Being the progeny of rock royalty is both a blessing and a curse.

While last names like Lennon, Dylan, or Zappa will undoubtedly open doors by providing a young artist a leg up in securing a contract and a fan base, the expectations on such artists are indisputably higher.

Surely, this isn’t lost on the members of the Allman Betts Band, a new group led by Devon Allman, Gregg's son, and Duane Betts, the son of Dickey Betts with Berry Oakley Jr., who readily acknowledge they have some big shoes to fill.

Fortunately, the group’s brand of soulful country rock, heard on its debut, “Down to the River,” proves a worthy addition to the family legacy while avoiding mere imitation.
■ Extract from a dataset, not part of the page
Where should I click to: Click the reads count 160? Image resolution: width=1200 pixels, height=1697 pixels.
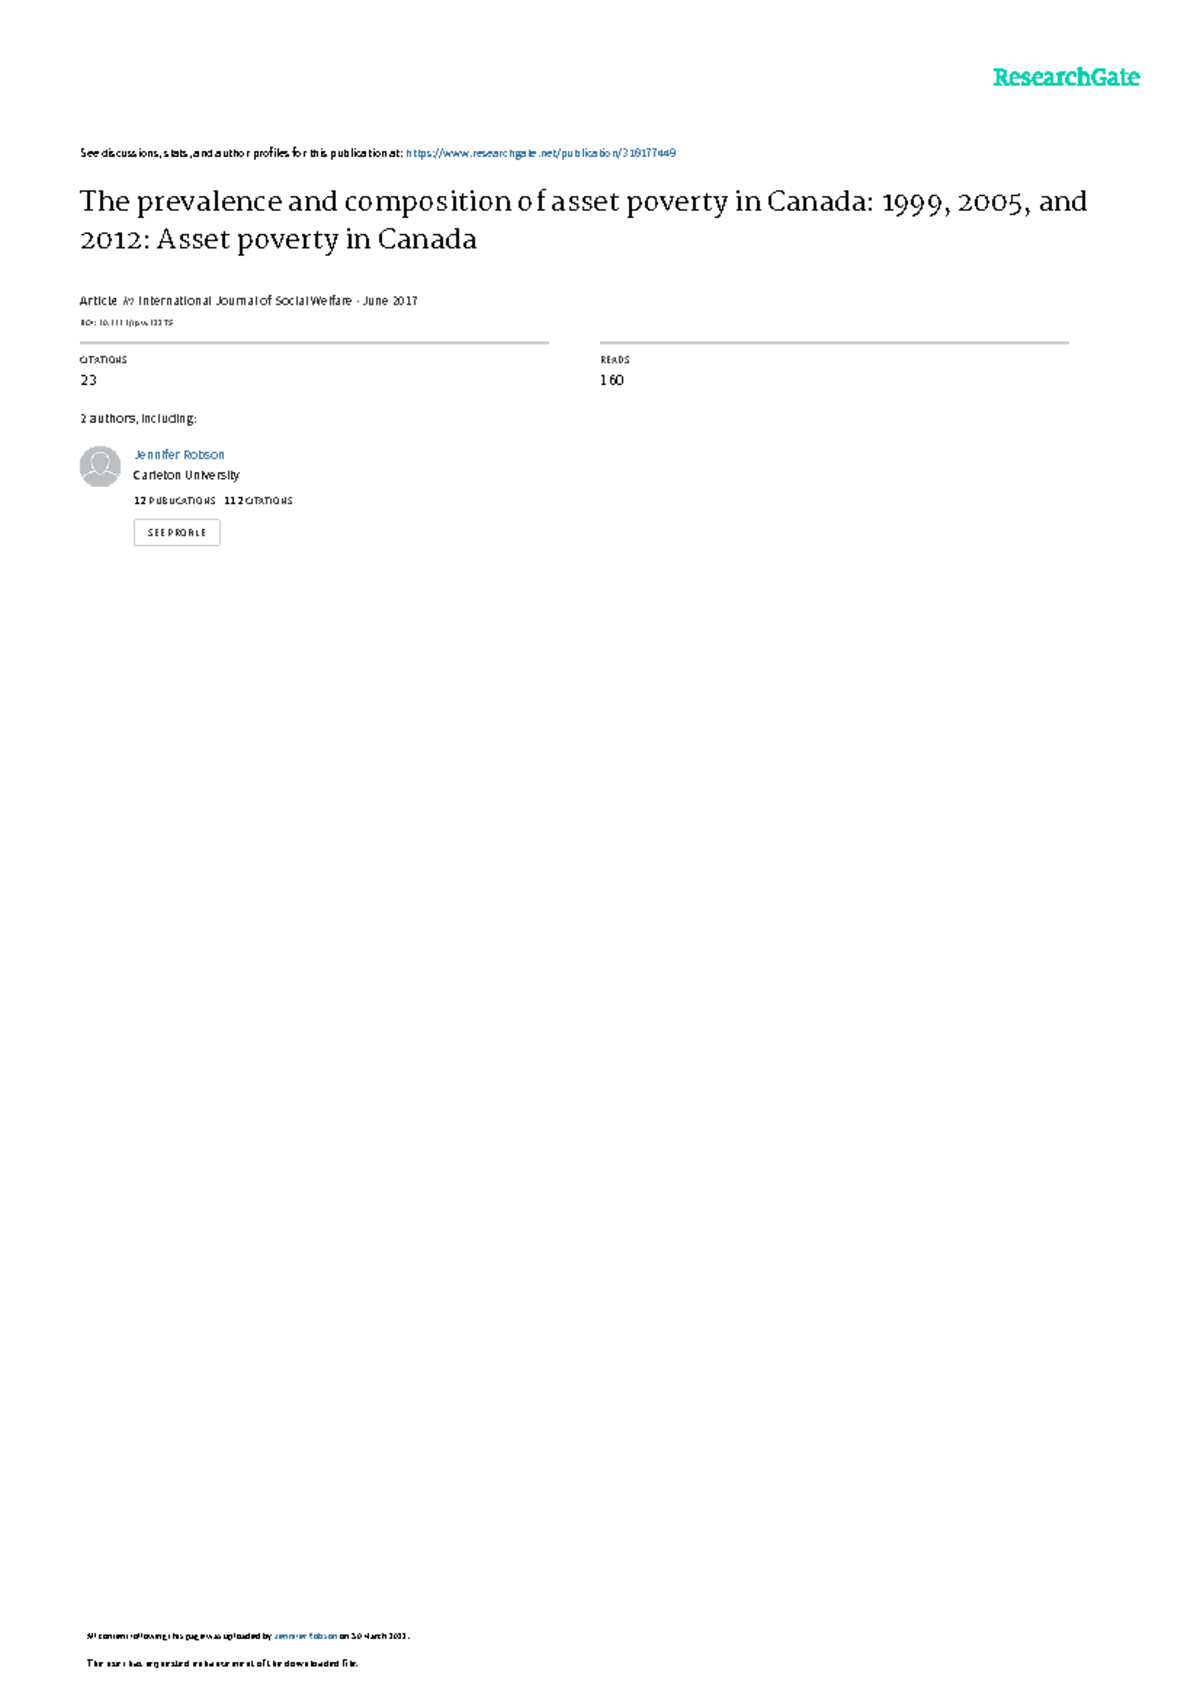[612, 380]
The album, released in June, blends the expected sun-dappled jamming and corkscrewing guitar leads with bluesy Americana, country funk and ragged rock more evocative of Mick Taylor-era Rolling Stones than anything associated with their Southern rock forebears.

Style Weekly caught up with co-founder Devon Allman in advance of the band’s show at The National on Nov. 8.

Style: You guys originally met as kids on the Allman Brothers reunion tour back in 1989. Whose idea was it to form a band?

Devon Allman: Well, I had wanted to do this for years, but it was just never the right time. I had obligations with record labels to deliver albums and Duane was a member of Dawes and the Dickey Betts Band, so nothing ever really lined up the way we wanted it to.

Last year I told Duane, “Man, why don’t you come and be my opening act, and we can jam at the end?” So we did that, and after we got a few months under our belt, we started trying to write songs. It came from a place of “Let’s see what happens.” It didn’t come from a place of “Hey, we have to do this.” But like any band—even a band that doesn’t have any famous last names in it — you got to have chemistry. If Duane and I sat down to write songs and nothing came out, that would have been OK. But luckily, it was pure chemistry.

The album was recorded in just five days. Is that quicker than you usually work?

The first time I produced myself I rented Ardent Studios in Memphis for 30 days. I always thought it took a month to make a record. Then I went to make a record in 2012 with Royal Southern Brotherhood, and we did that record in six days. And then when I did my second solo album, “Ragged & Dirty,” we did that son-of-a-bitch in four days. So when we went to do this Muscle Shoals thing, I told Duane, “Let’s book six days,” and Duane looked at me like I was from Mars. But I knew we’d walk away with the record done. And we got it done in five days, not six! I think that’s a testament to the crack band that is the Allman Betts Band. These are all world-class cats. Every track was a first or second take.

You brought in an outside writer, Stoll Vaughn, for this record. What was his contribution?

Stoll was a really excellent mediator, and he was really good at cheerleading the hot hand. Like if me or Duane had a cool guitar riff, he’d be the one to be like “Yeah, see where that goes,” or when Duane would be strumming a couple chords and I’d walk into the dressing room and start singing, Stoll would grab the recorder. He was a good organizer. It really allowed us to just be artistic. I had never really worked in a triangle like that, but it was really cool.
We’ve already flown him out to start writing for the next record.

On “Down to the River,” you cover Tom Petty’s “Southern Accents.” What is it about this song that appealed to you?

The song appealed to me because Tom had recently passed, and because most us are from the South, and we were recording in the South. It just touched on so many themes that just worked for the record.

Speaking of covers, the Allman Betts Band has recently been performing select Allman Brothers tunes in concert. Is this something you think the band will continue to do?

It’s a real delicate balance. We don’t have to play those songs; we want to. And we like seeing the faces light up, you know? If you’re playing a 15- or 20-song set and you do two Allman Brothers songs — maybe a third for the encore — it’s the perfect amount, because then you’re not overdoing it or abusing your privilege.

I think we’ve done a really good job of striking a balance.

The Allman Betts Band performs at the National on Friday, Nov. 8, at 8 p.m. Tickets for the all-ages show cost $27.50 to $32.50. thenationalva.com.